Ile Zosia ma? Tez bym chciała młodego odpieluchowywać już..
A Staś przesłodki :))
Zosia ma 26 miesiecy. Taka pogoda najlepsza na odpieluchowywanie, Zosia gania w majtkach samych i pupka nie marznie ;)
UsuńNiech już Zosi zejdzie to wszystko ehhhh, dobrze, że ma dobry punkt obserwacyjny :) I dobrze, że woła siku :)
OdpowiedzUsuńMy też balkonowałyśmy kilka dni, bo młoda trzydniówkę złapała.
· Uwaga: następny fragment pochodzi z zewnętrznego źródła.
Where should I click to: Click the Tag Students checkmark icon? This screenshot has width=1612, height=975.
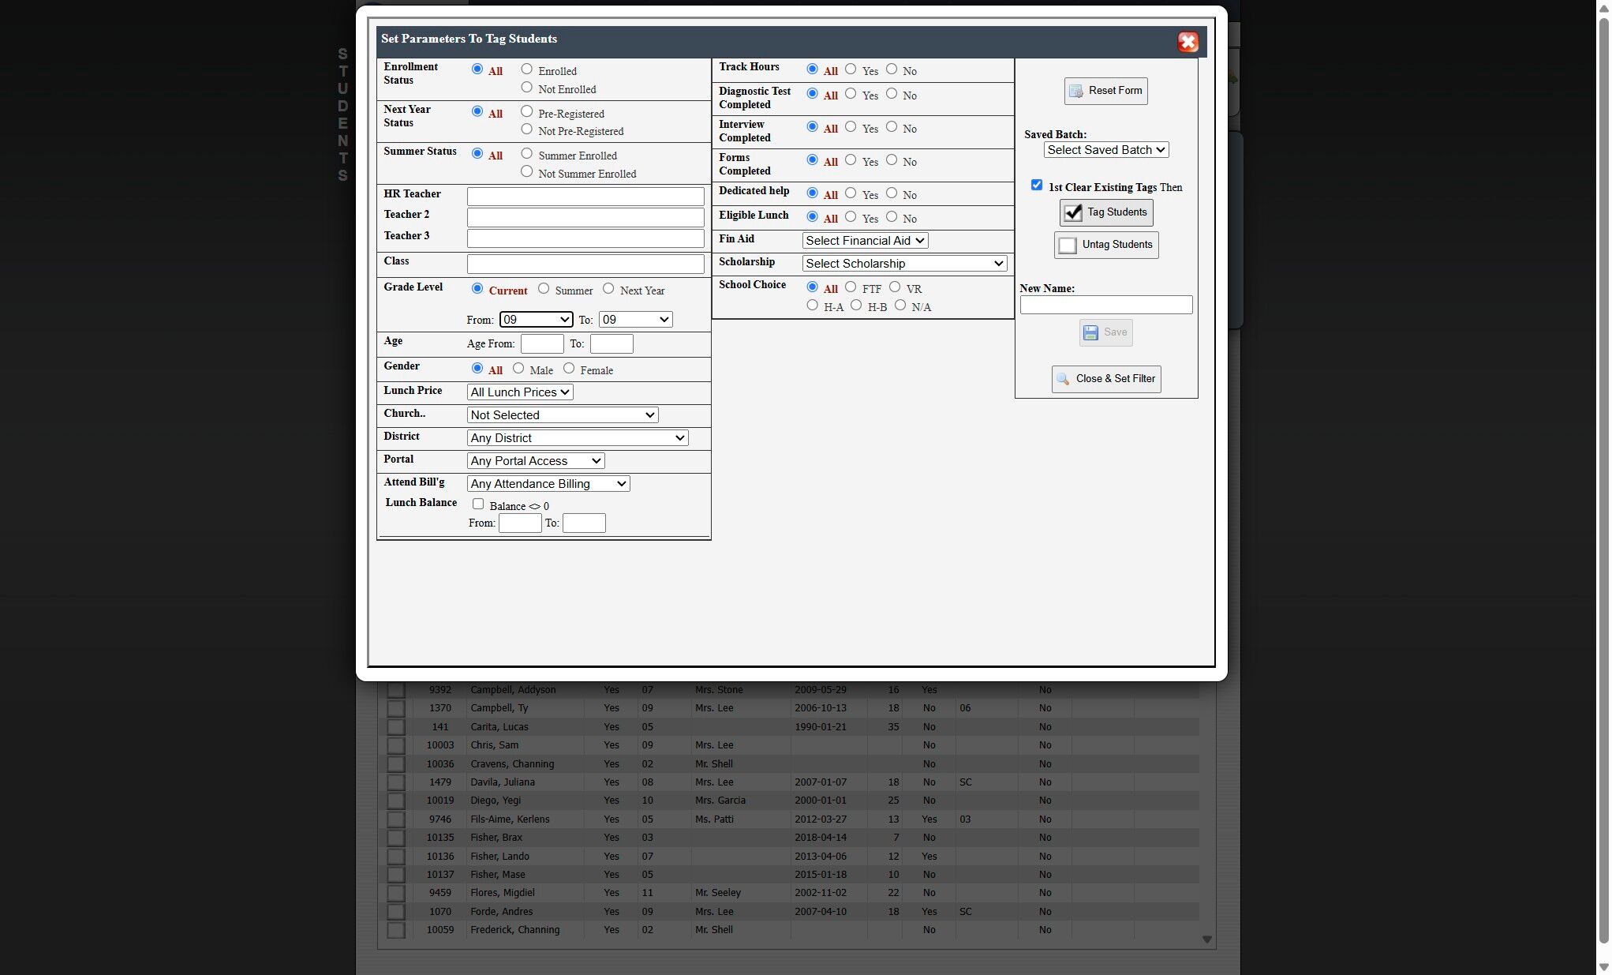pyautogui.click(x=1073, y=213)
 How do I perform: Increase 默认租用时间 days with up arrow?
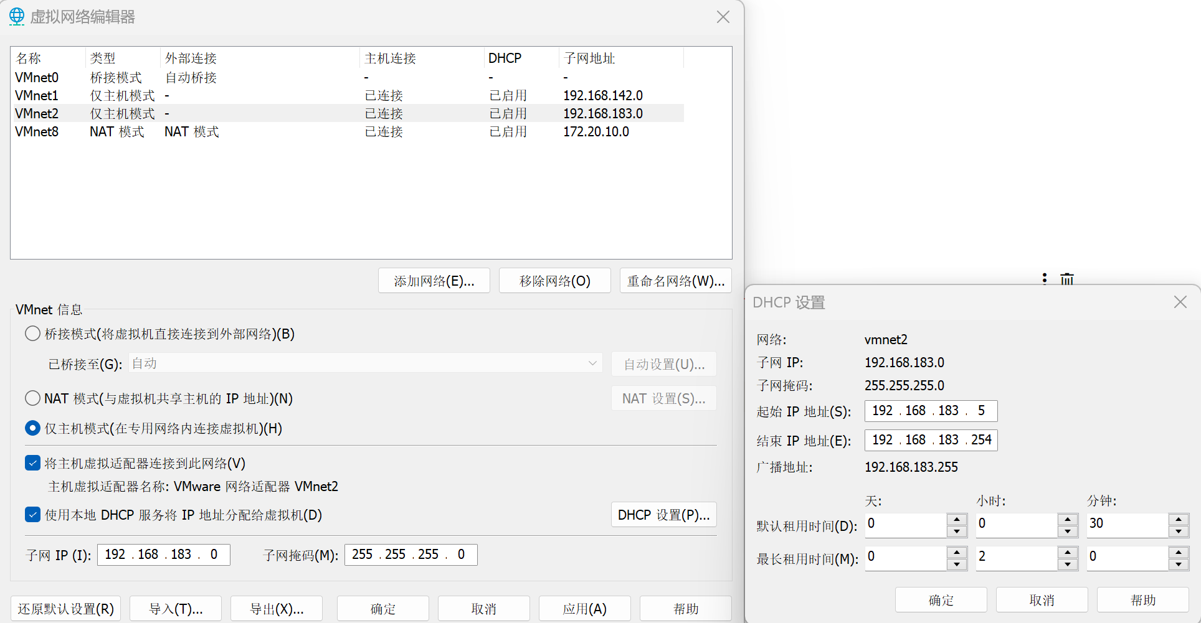tap(957, 519)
Planujemy w czerwcu zabrać się za odpieluchowywanie, jak wrócimy z urlopu i będziemy przesiadywać na działce.
OdpowiedzUsuńZazdroszczę Wam tego relaksu! i chciałabym, tak troszkę, żeby Zosia już troszkę większa była:)
OdpowiedzUsuńBrawo dla Zosi!:) Super, że są pierwsze sukcesy:) A balkon:) To taka wspaniała namiastka ogródka:) Ja też uwielbiam nasz:) A szumiące, zielone drzewa za oknem to bajka:) Jednym słowem balkon albo taras to przez kilka miesięcy w roku dodatkowy pokój:) Zdrowiejcie!!!!
OdpowiedzUsuńŚliczne zdjęcia...o jakbym ja chciała żeby u mojego były takie postepy...
OdpowiedzUsuńu nas tez ostatnio tylko wszystko w fotach, bo ani czasu za wiele, ani checi do pisania. zdrowiejcie:)
OdpowiedzUsuńfajne to Wasze balkonowe życie :)
OdpowiedzUsuńpowodzenia i trzymam kciuki za nocniczek :)
bardzo fajna alternatywa dla parku, naprawdę super
OdpowiedzUsuńSuper! Uwielbiam spędzać czas na balkonie w ciepłe dni, także jestem zdecydowanie na tak :) Przeglądałam ostatnio nowe mieszkania kraków centrum miasta i sporo z nich miało właśnie takie fajne balkony.